The scale of this challenge has been exacerbated by a decade of austerity. With a combination of low incomes and an ageing population, there is an increasing need for affordable and appropriate housing. Budget cuts have amplified the difficulties of sustaining services, from health and social care to adequate local shops, in an area where people are geographically scattered. In this situation, the GGT’s implicit development strategy has focused on limiting the continuing outflow of younger people and the decline of the services that support them, while accepting the energy and investment of retiring incomers and providing for the needs of increasing numbers of older people. This demands continual recognition of the complex interrelations that make for place quality – work, housing, transport, health, education, training, social care, leisure and sport, and community vitality. It also requires an appreciation of a geography in which physical distance still really matters.

Meanwhile, formal government has become increasingly distant. Up to the mid-20th century, many services were provided in the different farming communities or through the churches, often on a parish basis. Until 1973, the lower-tier local authority was the Glendale Rural District Council (GRDC), based in Wooler, which covered the area to which the GGT now relates. The GRDC was merged into Berwick Borough Council, which, in turn, was merged into the higher-tier authority, Northumberland County Council, in 2008. This became a unitary authority covering a large and varied area. Grasping and responding to this changing context, while managing the merger of several districts into a single organisation and, at the same time, dealing with continual severe funding cuts, has been a fraught challenge for county politicians and staff. Yet, the county has been keen to promote community initiatives and social enterprises, and, in the past decade, has become much more interested in working with civil society actors such as the GGT.

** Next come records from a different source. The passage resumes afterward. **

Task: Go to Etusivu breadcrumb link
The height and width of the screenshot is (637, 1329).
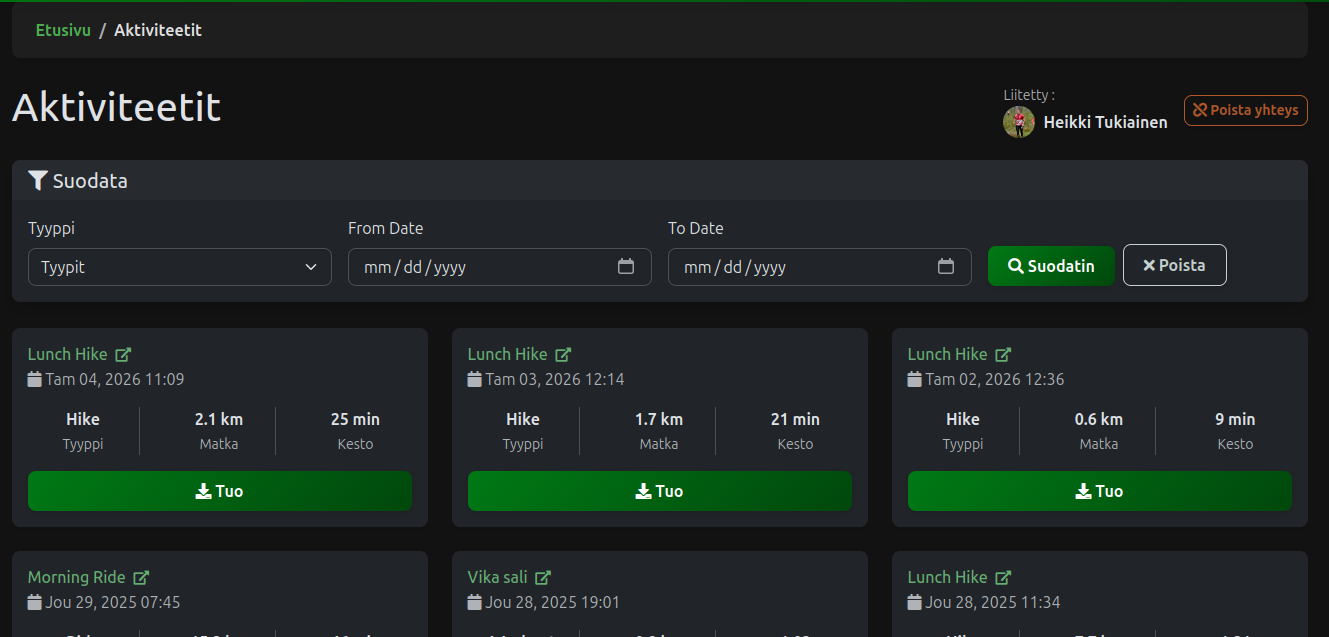Action: [63, 30]
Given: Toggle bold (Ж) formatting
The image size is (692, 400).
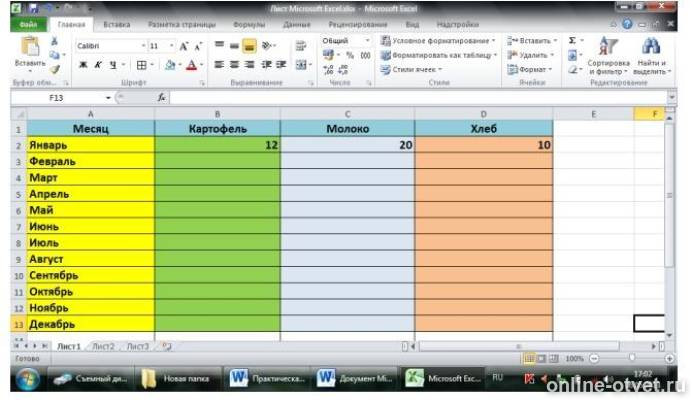Looking at the screenshot, I should click(x=83, y=65).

Northumberland County Council’s capacity is severely limited by its dependence on national government for funding. During the 1997–2010 government, there was a rich and varied flow of ‘targeted’ resources, with investment programmes in regional development through the regional development agency (One North East) and coordinated through the Northumberland Strategic Partnership, as well as regeneration funds for rural areas, market town improvements, playgrounds, community enterprises and national park initiatives. Many of these programmes provided resources for which civil society initiatives could bid and from which the GGT benefitted. However, this flow came to an end with the financial collapse of 2007/08 and the change of government in 2010. It has been replaced by the North East Local Enterprise Partnership, which focuses primarily on the industrial parts of the region and has a much smaller budget than One North East. At the national level, the Department of Environment, Farming and Rural Affairs had a small rural development programme, the Rural Growth Network, from which the GGT benefitted during 2012–14. Community enterprises could also bid for funding for social housing for rent from the national Homes and Communities Agency, so long as they were set up as registered social providers.3 Even this opportunity was much reduced after 2015 as national policy swung against building more social housing for rent. The GGT has also had access to the EU LEADER programme over the years, a source that will presumably disappear after Brexit.

Along with many other small trusts and charities in Northumberland that had grown up in the 2000s providing local services, the GGT was catapulted into a much harsher funding environment. Yet, during the 2010s, the challenges for a rural area such as Glendale increased: the farming economy has contracted and is even more mechanised, along with forestry, and farming activity may contract further as a result of Brexit; the retail sector has been transformed by Internet trading, with shops closing in Wooler High Street, along with banks; public services have been further cut and centralised, being subject to funding regimes that have little recognition of the challenges of dispersed populations in rural areas; and the uncertain economic climate generated by Brexit has held back investment in potential projects. This has increased people’s sense of being abandoned, both economically and politically, which, in turn, increases the potential for angry hostilities to break out, threatening the sense of a cohesive community.

Yet, there are opportunities to be grasped too: the Internet enables people to live in Wooler but work across the world; firms can similarly develop trading links in a wide geography; the beautiful landscape and the feeling of community attracts not only older people from further afield, but also those seeking to raise families in such an environment; and tourism continues to expand, offering attractive options for those interested in encountering the natural environment through walking and cycling. It is in this shifting context of the past 20 years or so that the GGT has evolved into a significant local development organisation.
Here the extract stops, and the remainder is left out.